“When I was brought into prison, a jail official told me not to worry because I’d get bailed out in 15 days. I shuddered at the prospect of having to spend two weeks behind bars and wondered how I’d survive,” Junaid Hafeez told someone who visited him in prison soon after his arrest. That was 10 years ago.
He is a prisoner nobody is interested in. He was charged under blasphemy laws in 2013 in the most unfortunate circumstances, because he brought a fresh perspective to teaching his students in Multan’s Bahauddin Zakariya University and earned the wrath of a coterie of teachers — adherents of right-wing ideology.
His legal defence team maintains to this day that the so-called evidence against him was fabricated and patently flimsy, but in the environment we have in the Islamic Republic of Pakistan, at least lower court judges are known to err on the side of caution — ie, decide less on the merit of the case and more on the grounds of self-preservation.
You’d ask why do they not walk away from a job as demanding as deciding about someone’s liberty, life and death as a matter of routine if they don’t have what it takes to be able to face up to any consequences of upholding the truth? But let’s not kid ourselves.
How bleak life must be for a brilliant young man, who returned to the country to bring light to university students.
We aren’t made of the stuff where principles such as transparent dispensation of justice is the most overriding concern of our robed interpreters of the law, no more than it is of the parliamentarians or defence personnel, or anyone else in society for that matter. Perks, privileges and position in society is what matters, and the fastest route to riches or at least financial stability.
Such cases are seen as dynamite. At least privately, some such officers of the law cite examples such as what happened to Junaid Hafeez’s lawyer. Rashid Rehman, the Multan-based human rights lawyer who took up the case, was warned in open court not to take up the brief. He expressed the fear he may not be able to make the next hearing.
However, the brave man did not relent and continued to represent Mr Hafeez. He was shot dead in his office in 2014. Nobody has been arrested or faced justice for that murder. The trial saw some half a dozen presiding judges come and go. Finally, six years later, in 2019, he was sentenced to death by a trial court inside Multan jail.
A member of the defence team, who described the verdict as utterly flawed, was optimistic that even in the present environment it would be vacated on appeal. All that needs to happen is for a date to be set for it to be heard on merit.

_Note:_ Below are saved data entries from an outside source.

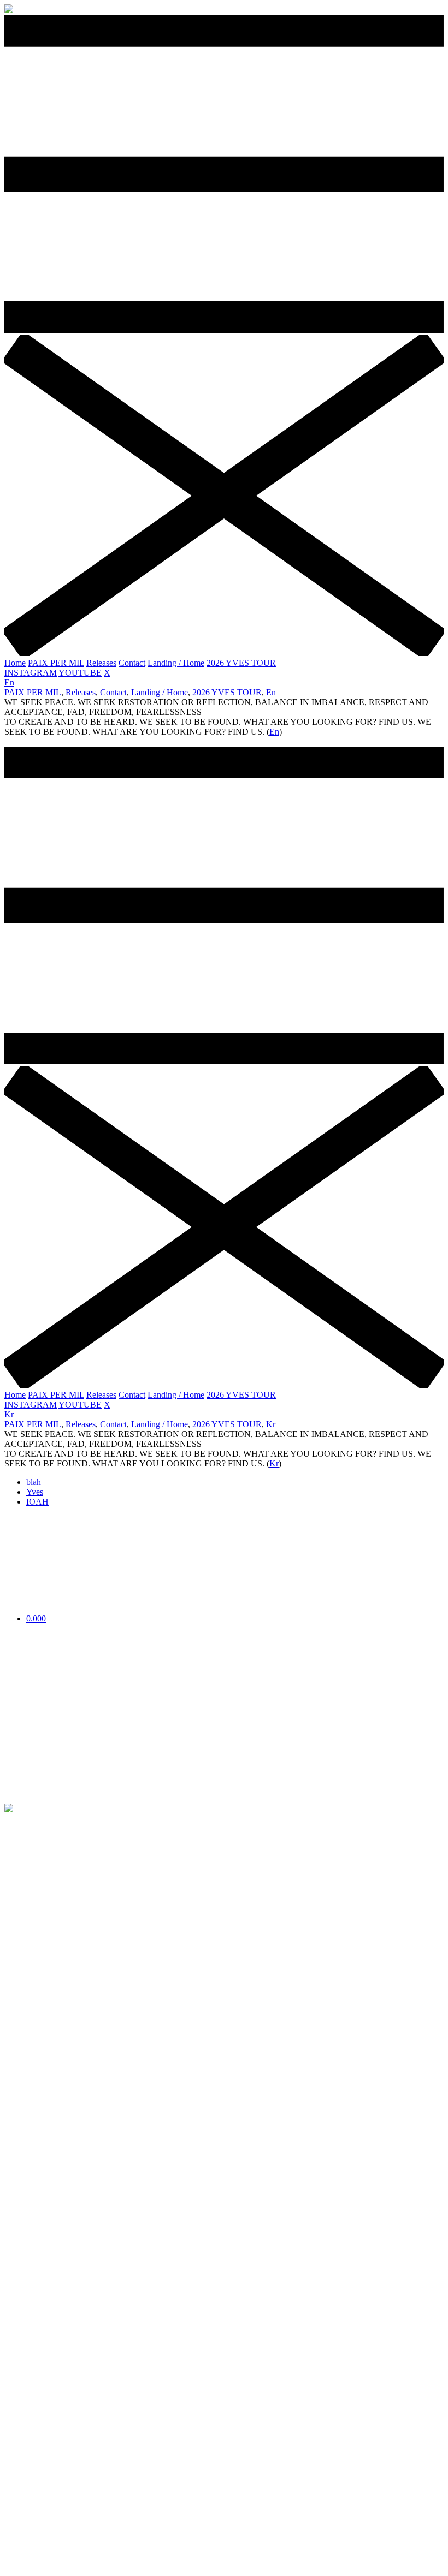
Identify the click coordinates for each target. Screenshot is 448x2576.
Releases (101, 662)
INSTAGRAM (30, 672)
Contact (132, 662)
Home (15, 662)
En (9, 682)
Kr (9, 1414)
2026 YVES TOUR (241, 662)
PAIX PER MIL (56, 662)
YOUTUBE (80, 672)
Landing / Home (176, 662)
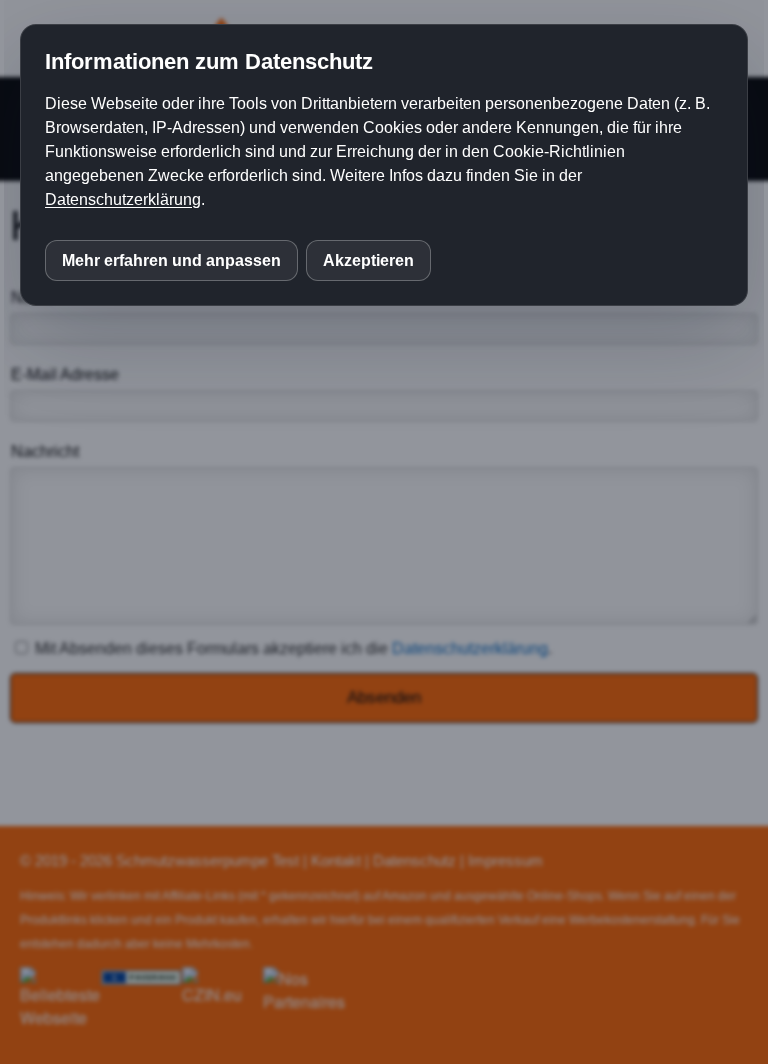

Using my very humble, and in the event useless, contacts, I tried to have a message conveyed to the senior most judicial figure of the country, pleading that something could be done so the appeal is heard but strictly on merit.
Rather foolishly, I hoped that someone who was instrumental in sending two sitting prime ministers packing and had acquired a reputation for trying to clear the long backlog of pending cases before the highest court, would see to it that justice was not denied by virtue of being delayed for a young man; an educated young man, whose liberty was taken from him, and whose life now hangs in the balance on pretty dodgy grounds. But pity me, even the nation possibly; nothing happened. Junaid Hafeez remains a prisoner. The appeal has not gone very far.
It breaks my heart to imagine how bleak life must be for a brilliant young man who returned to the country to bring light to university students. He elicited so much fear and hate among his obscurantist and, as my own experience with such a lot tells me, utterly incompetent peers that they not only got him kicked out of a job, but also of any semblance of a normal life.
There are endless travesties. Naqeebullah Mehsud, the unarmed young Waziristan man, picked up and killed by the Karachi police in cold blood. His killers have just been given a free pass by the trial court. Lawyers representing his family say they’ll appeal the acquittal as it flies in the face of a mountain of evidence.
Naqeebullah’s outrageous and evil murder led to the creation of the Pakhtun Tahaffuz Movement, one of whose leaders, an elected MNA from a Waziristan constituency, Ali Wazir, remains in prison. He lost 17 close family members to the TTP’s murderous violence. His crime? Calling out the follies of the security set-up in formulating policies based on the now absolutely discredited good, bad Taliban argument.
No superior court has stepped in to stop the nonsense and said the man is entitled to his freedom. He is released in one case, but before he can step out of prison, is entangled in another. These are all demonstrably mala fide prosecutions. The powers that be actually wish him to ‘apologise’ for publicly sharing his honest thoughts.
A less ham-fisted society may even have considered him for an advisory role in policy formulation, as he has experience few have, tragic as that has been. But no. The honourable black robes, whether knowingly or unwittingly, have been denying him his freedom. Had he been a politician seen as more ‘mainstream and not fringe’ would a different outcome have been possible?
Fundamental rights to me are inalienable. Nobody’s freedom should be curtailed on account of their views. But this principle needs to be applied across the board. Outrage and uproar can’t be selective. Nobody needs to be treated or made to feel like they are children of a lesser god. It can’t be simpler.
The writer is a former editor of Dawn.